Как-то сидим дома на лавочке  — такая троица голодных уродцев с этими свёклочками в руках, и вдруг видим: по нашей деревне к станции Мостовая ведут пленных немцев. Двое из пленных подбежали к нам. Один, показывая на себя, всё повторял: «Ганс, Ганс». Нам стало их очень жаль, и мы отдали им свои свеколки, забыв, что они – это наши обидчики.
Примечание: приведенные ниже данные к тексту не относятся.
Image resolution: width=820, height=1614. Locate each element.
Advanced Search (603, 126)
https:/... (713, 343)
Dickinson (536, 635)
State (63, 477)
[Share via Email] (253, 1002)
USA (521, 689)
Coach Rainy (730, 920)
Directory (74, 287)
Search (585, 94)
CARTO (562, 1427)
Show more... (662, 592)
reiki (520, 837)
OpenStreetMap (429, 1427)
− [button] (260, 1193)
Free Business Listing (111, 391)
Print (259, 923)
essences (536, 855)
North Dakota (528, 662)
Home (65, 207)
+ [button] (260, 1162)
Боль, нестерпимая боль от утраченного детства и от потерь (в 1943 умерла мама, в 1946 – вернувшийся  весь израненный с  войны дед, в 1948 заболевшая сестренка Галя) прошла у меня через всю жизнь.
Что мы имеем сейчас, «дети войны»? Жалкие пенсии – не для жизни, а для существования и страдания от болезней.
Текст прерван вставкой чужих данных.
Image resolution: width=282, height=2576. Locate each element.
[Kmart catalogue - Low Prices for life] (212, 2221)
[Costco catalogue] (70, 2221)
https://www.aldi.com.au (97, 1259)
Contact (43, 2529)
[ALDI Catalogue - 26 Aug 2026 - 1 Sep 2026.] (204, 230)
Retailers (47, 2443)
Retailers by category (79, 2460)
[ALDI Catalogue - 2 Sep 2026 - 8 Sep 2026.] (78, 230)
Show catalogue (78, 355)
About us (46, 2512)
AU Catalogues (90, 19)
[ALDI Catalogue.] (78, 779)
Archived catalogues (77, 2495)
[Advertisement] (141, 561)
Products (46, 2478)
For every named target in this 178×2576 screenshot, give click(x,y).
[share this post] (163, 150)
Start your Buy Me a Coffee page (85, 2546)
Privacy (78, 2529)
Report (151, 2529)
Всё мною здесь описанное составляет сотую часть от тех ужасов войны, которые мы испытали. И поймет ли нас кто-нибудь когда-нибудь?
Услышат ли нас президент страны и глава правительства, которые не хотят узаконить статус «детей войны»?

Л.А. РУМЯНЦЕВА, г. Рыбинск

Комментарии и уведомления в настоящее время закрыты..

Комментарии закрыты.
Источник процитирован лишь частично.